Print each record exactly, with no word added or removed.

── Information supplied

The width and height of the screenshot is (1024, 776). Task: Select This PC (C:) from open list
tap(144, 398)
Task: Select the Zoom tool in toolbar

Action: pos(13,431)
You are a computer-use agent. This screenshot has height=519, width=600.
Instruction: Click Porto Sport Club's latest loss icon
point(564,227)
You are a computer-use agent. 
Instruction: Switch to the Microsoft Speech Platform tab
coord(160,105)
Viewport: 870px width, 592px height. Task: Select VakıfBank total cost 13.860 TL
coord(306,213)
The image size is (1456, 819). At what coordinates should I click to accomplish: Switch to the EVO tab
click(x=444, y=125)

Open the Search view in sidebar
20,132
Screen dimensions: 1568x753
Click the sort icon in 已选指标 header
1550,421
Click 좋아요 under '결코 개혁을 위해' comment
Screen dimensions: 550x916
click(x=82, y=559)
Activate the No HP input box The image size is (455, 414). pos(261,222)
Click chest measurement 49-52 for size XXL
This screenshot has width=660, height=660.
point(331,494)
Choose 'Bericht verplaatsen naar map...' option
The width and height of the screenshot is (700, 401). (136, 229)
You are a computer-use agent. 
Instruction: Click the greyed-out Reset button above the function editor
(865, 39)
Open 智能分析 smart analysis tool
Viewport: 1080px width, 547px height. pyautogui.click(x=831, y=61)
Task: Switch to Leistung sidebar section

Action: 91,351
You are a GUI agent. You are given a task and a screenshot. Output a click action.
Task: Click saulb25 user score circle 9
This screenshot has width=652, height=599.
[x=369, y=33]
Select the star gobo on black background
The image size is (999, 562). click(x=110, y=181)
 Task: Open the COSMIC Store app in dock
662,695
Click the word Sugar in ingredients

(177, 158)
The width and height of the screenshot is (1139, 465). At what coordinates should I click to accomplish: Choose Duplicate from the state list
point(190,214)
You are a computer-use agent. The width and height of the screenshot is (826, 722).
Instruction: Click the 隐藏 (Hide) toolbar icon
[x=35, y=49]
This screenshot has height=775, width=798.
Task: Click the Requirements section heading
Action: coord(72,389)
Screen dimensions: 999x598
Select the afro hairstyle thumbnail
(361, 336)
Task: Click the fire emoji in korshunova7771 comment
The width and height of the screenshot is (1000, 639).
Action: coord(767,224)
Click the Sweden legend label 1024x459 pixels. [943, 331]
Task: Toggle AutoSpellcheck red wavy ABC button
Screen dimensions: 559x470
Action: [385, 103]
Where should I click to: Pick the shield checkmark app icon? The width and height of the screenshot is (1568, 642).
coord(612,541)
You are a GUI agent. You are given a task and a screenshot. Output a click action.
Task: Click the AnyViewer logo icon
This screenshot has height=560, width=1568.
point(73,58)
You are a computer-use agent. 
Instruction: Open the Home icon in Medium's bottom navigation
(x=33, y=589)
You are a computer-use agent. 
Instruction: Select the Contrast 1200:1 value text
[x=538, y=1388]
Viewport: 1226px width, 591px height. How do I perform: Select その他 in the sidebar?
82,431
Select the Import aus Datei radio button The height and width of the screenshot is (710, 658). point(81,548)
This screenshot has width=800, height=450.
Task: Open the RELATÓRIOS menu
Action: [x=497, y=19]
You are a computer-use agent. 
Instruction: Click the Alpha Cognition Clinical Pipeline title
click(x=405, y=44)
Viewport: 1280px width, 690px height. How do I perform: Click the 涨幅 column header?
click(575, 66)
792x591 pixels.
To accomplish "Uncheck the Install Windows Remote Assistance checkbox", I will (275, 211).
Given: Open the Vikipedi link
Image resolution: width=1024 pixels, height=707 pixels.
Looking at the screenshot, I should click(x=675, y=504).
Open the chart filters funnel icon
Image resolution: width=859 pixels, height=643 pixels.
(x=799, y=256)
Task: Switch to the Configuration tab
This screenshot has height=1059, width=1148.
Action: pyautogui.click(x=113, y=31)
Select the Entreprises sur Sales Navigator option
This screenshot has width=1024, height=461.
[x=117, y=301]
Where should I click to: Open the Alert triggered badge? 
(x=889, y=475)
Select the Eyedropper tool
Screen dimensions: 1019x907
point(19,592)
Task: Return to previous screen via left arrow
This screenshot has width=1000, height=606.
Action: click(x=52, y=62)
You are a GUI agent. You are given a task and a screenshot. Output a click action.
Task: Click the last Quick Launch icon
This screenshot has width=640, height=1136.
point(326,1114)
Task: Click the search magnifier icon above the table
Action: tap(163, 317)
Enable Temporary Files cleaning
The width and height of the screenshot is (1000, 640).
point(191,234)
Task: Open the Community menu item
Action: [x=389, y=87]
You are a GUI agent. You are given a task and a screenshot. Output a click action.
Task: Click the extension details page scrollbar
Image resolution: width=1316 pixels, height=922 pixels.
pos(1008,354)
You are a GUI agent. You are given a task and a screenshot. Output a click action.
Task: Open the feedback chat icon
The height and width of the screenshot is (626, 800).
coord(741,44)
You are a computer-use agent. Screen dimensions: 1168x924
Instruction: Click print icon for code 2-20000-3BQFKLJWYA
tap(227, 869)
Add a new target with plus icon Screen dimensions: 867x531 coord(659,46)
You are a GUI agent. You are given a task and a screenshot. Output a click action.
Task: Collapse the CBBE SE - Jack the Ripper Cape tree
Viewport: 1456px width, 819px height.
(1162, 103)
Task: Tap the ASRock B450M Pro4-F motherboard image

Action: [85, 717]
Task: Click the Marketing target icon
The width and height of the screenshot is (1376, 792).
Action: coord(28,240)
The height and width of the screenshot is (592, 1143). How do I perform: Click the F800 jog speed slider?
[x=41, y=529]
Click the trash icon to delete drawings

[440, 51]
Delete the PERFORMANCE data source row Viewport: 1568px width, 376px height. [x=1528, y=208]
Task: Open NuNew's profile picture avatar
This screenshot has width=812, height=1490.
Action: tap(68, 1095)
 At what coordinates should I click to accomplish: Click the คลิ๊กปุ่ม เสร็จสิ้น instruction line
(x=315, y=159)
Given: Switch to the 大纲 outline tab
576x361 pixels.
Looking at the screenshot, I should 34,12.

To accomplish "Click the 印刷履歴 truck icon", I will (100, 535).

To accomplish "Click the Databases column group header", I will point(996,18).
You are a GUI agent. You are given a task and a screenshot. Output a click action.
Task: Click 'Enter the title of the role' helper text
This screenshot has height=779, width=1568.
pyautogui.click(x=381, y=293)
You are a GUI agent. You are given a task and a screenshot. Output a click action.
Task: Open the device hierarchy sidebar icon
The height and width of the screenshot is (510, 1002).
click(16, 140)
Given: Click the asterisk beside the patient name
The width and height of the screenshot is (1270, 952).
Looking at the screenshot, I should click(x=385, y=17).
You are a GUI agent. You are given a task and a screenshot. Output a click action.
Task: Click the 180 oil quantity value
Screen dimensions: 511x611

────

_Output for this exercise_
The width and height of the screenshot is (1024, 776). Task: Select This PC (C:) from open list
tap(144, 398)
Task: Select the Zoom tool in toolbar

Action: pos(13,431)
You are a computer-use agent. This screenshot has height=519, width=600.
Instruction: Click Porto Sport Club's latest loss icon
point(564,227)
You are a computer-use agent. 
Instruction: Switch to the Microsoft Speech Platform tab
coord(160,105)
Viewport: 870px width, 592px height. Task: Select VakıfBank total cost 13.860 TL
coord(306,213)
The image size is (1456, 819). At what coordinates should I click to accomplish: Switch to the EVO tab
click(x=444, y=125)

Open the Search view in sidebar
20,132
Screen dimensions: 1568x753
Click the sort icon in 已选指标 header
1550,421
Click 좋아요 under '결코 개혁을 위해' comment
Screen dimensions: 550x916
click(x=82, y=559)
Activate the No HP input box The image size is (455, 414). pos(261,222)
Click chest measurement 49-52 for size XXL
This screenshot has width=660, height=660.
point(331,494)
Choose 'Bericht verplaatsen naar map...' option
The width and height of the screenshot is (700, 401). (136, 229)
You are a computer-use agent. 
Instruction: Click the greyed-out Reset button above the function editor
(865, 39)
Open 智能分析 smart analysis tool
Viewport: 1080px width, 547px height. pyautogui.click(x=831, y=61)
Task: Switch to Leistung sidebar section

Action: 91,351
You are a GUI agent. You are given a task and a screenshot. Output a click action.
Task: Click saulb25 user score circle 9
This screenshot has width=652, height=599.
[x=369, y=33]
Select the star gobo on black background
The image size is (999, 562). click(x=110, y=181)
 Task: Open the COSMIC Store app in dock
662,695
Click the word Sugar in ingredients

(177, 158)
The width and height of the screenshot is (1139, 465). At what coordinates should I click to accomplish: Choose Duplicate from the state list
point(190,214)
You are a computer-use agent. The width and height of the screenshot is (826, 722).
Instruction: Click the 隐藏 (Hide) toolbar icon
[x=35, y=49]
This screenshot has height=775, width=798.
Task: Click the Requirements section heading
Action: coord(72,389)
Screen dimensions: 999x598
Select the afro hairstyle thumbnail
(361, 336)
Task: Click the fire emoji in korshunova7771 comment
The width and height of the screenshot is (1000, 639).
Action: coord(767,224)
Click the Sweden legend label 1024x459 pixels. [943, 331]
Task: Toggle AutoSpellcheck red wavy ABC button
Screen dimensions: 559x470
Action: [385, 103]
Where should I click to: Pick the shield checkmark app icon? The width and height of the screenshot is (1568, 642).
coord(612,541)
You are a GUI agent. You are given a task and a screenshot. Output a click action.
Task: Click the AnyViewer logo icon
This screenshot has height=560, width=1568.
point(73,58)
You are a computer-use agent. 
Instruction: Open the Home icon in Medium's bottom navigation
(x=33, y=589)
You are a computer-use agent. 
Instruction: Select the Contrast 1200:1 value text
[x=538, y=1388]
Viewport: 1226px width, 591px height. How do I perform: Select その他 in the sidebar?
82,431
Select the Import aus Datei radio button The height and width of the screenshot is (710, 658). point(81,548)
This screenshot has width=800, height=450.
Task: Open the RELATÓRIOS menu
Action: [x=497, y=19]
You are a computer-use agent. 
Instruction: Click the Alpha Cognition Clinical Pipeline title
click(x=405, y=44)
Viewport: 1280px width, 690px height. How do I perform: Click the 涨幅 column header?
click(575, 66)
792x591 pixels.
To accomplish "Uncheck the Install Windows Remote Assistance checkbox", I will (275, 211).
Given: Open the Vikipedi link
Image resolution: width=1024 pixels, height=707 pixels.
Looking at the screenshot, I should click(x=675, y=504).
Open the chart filters funnel icon
Image resolution: width=859 pixels, height=643 pixels.
(x=799, y=256)
Task: Switch to the Configuration tab
This screenshot has height=1059, width=1148.
Action: pyautogui.click(x=113, y=31)
Select the Entreprises sur Sales Navigator option
This screenshot has width=1024, height=461.
[x=117, y=301]
Where should I click to: Open the Alert triggered badge? 
(x=889, y=475)
Select the Eyedropper tool
Screen dimensions: 1019x907
point(19,592)
Task: Return to previous screen via left arrow
This screenshot has width=1000, height=606.
Action: click(x=52, y=62)
You are a GUI agent. You are given a task and a screenshot. Output a click action.
Task: Click the last Quick Launch icon
This screenshot has width=640, height=1136.
point(326,1114)
Task: Click the search magnifier icon above the table
Action: tap(163, 317)
Enable Temporary Files cleaning
The width and height of the screenshot is (1000, 640).
point(191,234)
Task: Open the Community menu item
Action: [x=389, y=87]
You are a GUI agent. You are given a task and a screenshot. Output a click action.
Task: Click the extension details page scrollbar
Image resolution: width=1316 pixels, height=922 pixels.
pos(1008,354)
You are a GUI agent. You are given a task and a screenshot. Output a click action.
Task: Open the feedback chat icon
The height and width of the screenshot is (626, 800).
coord(741,44)
You are a computer-use agent. Screen dimensions: 1168x924
Instruction: Click print icon for code 2-20000-3BQFKLJWYA
tap(227, 869)
Add a new target with plus icon Screen dimensions: 867x531 coord(659,46)
You are a GUI agent. You are given a task and a screenshot. Output a click action.
Task: Collapse the CBBE SE - Jack the Ripper Cape tree
Viewport: 1456px width, 819px height.
(1162, 103)
Task: Tap the ASRock B450M Pro4-F motherboard image

Action: [85, 717]
Task: Click the Marketing target icon
The width and height of the screenshot is (1376, 792).
Action: coord(28,240)
The height and width of the screenshot is (592, 1143). How do I perform: Click the F800 jog speed slider?
[x=41, y=529]
Click the trash icon to delete drawings

[440, 51]
Delete the PERFORMANCE data source row Viewport: 1568px width, 376px height. [x=1528, y=208]
Task: Open NuNew's profile picture avatar
This screenshot has width=812, height=1490.
Action: tap(68, 1095)
 At what coordinates should I click to accomplish: Click the คลิ๊กปุ่ม เสร็จสิ้น instruction line
(x=315, y=159)
Given: Switch to the 大纲 outline tab
576x361 pixels.
Looking at the screenshot, I should 34,12.

To accomplish "Click the 印刷履歴 truck icon", I will (100, 535).

To accomplish "Click the Databases column group header", I will point(996,18).
You are a GUI agent. You are given a task and a screenshot. Output a click action.
Task: Click 'Enter the title of the role' helper text
This screenshot has height=779, width=1568.
pyautogui.click(x=381, y=293)
You are a GUI agent. You are given a task and a screenshot. Output a click action.
Task: Open the device hierarchy sidebar icon
The height and width of the screenshot is (510, 1002).
click(16, 140)
Given: Click the asterisk beside the patient name
The width and height of the screenshot is (1270, 952).
Looking at the screenshot, I should click(x=385, y=17).
You are a GUI agent. You are given a task and a screenshot. Output a click action.
Task: Click the 180 oil quantity value
Screen dimensions: 511x611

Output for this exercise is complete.